Chapek's had a rough run since being tapped as the successor to the universally liked Bob Iger on Feb. 25, 2020. Disney shares have gone on to surrender 25% of their value since then, but that can be said about a lot of market bellwethers. He had to hit the ground running, as within a month of his arrival all of Disney's theme parks and most of the world's movie theaters had been shuttered in the wake of the COVID-19 crisis. 

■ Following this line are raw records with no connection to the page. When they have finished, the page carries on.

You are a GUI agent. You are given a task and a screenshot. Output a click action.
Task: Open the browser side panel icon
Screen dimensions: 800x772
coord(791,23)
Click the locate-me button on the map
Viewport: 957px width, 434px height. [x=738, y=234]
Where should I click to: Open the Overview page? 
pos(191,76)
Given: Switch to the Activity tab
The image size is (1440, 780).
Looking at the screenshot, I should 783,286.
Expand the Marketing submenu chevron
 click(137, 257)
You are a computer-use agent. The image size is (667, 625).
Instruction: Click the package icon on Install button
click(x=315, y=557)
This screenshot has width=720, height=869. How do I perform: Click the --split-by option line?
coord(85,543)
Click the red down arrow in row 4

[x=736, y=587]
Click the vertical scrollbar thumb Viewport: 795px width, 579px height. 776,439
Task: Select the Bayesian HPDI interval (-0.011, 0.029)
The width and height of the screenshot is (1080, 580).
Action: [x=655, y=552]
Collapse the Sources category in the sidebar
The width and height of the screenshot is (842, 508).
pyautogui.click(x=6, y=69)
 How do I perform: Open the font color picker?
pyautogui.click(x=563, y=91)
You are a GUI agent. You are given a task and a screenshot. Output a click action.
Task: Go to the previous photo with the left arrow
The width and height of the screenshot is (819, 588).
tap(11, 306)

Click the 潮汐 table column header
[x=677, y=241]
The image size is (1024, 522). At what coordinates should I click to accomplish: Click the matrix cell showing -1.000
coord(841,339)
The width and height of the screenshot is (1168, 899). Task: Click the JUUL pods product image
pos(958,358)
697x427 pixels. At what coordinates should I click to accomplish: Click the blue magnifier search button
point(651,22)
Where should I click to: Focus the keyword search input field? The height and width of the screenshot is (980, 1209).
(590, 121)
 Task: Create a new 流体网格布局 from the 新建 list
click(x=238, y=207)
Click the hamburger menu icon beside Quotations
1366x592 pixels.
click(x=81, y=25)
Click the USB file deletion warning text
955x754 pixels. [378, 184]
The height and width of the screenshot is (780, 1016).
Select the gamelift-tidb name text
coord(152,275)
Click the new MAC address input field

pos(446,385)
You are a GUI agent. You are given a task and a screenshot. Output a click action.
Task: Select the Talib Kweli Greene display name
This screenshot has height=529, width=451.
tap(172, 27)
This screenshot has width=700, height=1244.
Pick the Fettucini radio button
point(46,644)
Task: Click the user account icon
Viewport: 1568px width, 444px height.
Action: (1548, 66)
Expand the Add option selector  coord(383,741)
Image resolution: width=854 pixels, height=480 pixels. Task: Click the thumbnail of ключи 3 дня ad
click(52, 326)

Some of the knocks on Chapek are valid. Some of the social disses are off the mark. Either way, Chapek -- whose initial CEO deal would've ended in February of next year -- is going to be behind the wheel for what promises to be a challenging time for Disney. He'll have to steer the House of Mouse through a potential global recession in fiscal 2023, high expectations for Disney+ to grow its subscribers and achieve profitability in fiscal 2024, and the arrival of major competition in Florida when rival Comcast (CMCSA 1.48%) adds Epic Universe to its Universal Orlando resort portfolio in fiscal 2025. In short, he's going to have to his hands full as he proves himself worthy of his extension. 

Alice in Wonderland, Mad Hatter, and Rabbit in front of the spinning tea cups ride at Disney World.

Image source: Disney.

To infinity and beyond

It's fair to say that theme park enthusiasts generally aren't fans of Chapek. When Disney's gated attractions began to open up after months -- or in some cases more than a year -- of being closed, things weren't the same. Annual passes became more restrictive. All guests had to acquire limited park reservations, a platform that favored those more lucrative visitors who were on one-day tickets or staying at a Disney-owned resort hotel. The once complimentary FastPass system by which guests could secure access to expedited queues followed the path carved out by most national theme park and regional amusement park operators, becoming a premium-priced option

It's easy to see why pass holders aren't happy. It takes more planning to secure park reservations for desired visits, and the FastPass system they have mastered is now a more level pay-to-play system. But these moves have been financially successful. Per capita spending is soaring, and Disney's domestic parks are achieving record revenue and operating profits with fewer guests. It's telling that when social media campaigns tried to get Chapek booted from the board earlier this year, every director -- Chapek included -- was renewed with at least 94% of the vote. There's a disconnect between park regulars and the investment community on the barometers of success. 

However, Chapek's hit a couple of more snags since Disney's shareholder meeting that could have financial ramifications. His flip-flopping in response to Florida's "Don't Say Gay" bill made both camps unhappy. His initial reluctance to speak out against the anti-LGBT classroom bill triggered employee walk-outs, and when he did take a stand, it angered some of the more conservative fans of the company. The financial impact of losing special jurisdiction status at Disney World remains to be seen, but Lightyear's soft box office showing raises the stakes for making sure that its next family-friendly film that's on the right side of history in terms of inclusion and representation is a financial success. 

Then we have the Peter Rice fiasco. Chapek reportedly abruptly fired the well-respected chairman of entertainment and programming at Disney earlier this month. It's one segment that has been resilient, and some believe that Chapek cut Rice loose merely because he was seen by many as next in line for the throne at Disney. As Hollywood Reporter notes, this Mufasa maneuver isn't an unusual move by a Disney helmsman. Michael Eisner nudged out Jeffrey Katzenberg. Bob Iger reportedly pushed out COO Tom Staggs six years ago. The difference here is that Eisner and Iger already had years of success at the top of the media giant. Chapek still has a lot to prove as the head of the entertainment stock behemoth. He has three years to earn the extension, but every year seems to have a trapdoor just waiting to swing if he doesn't watch his step.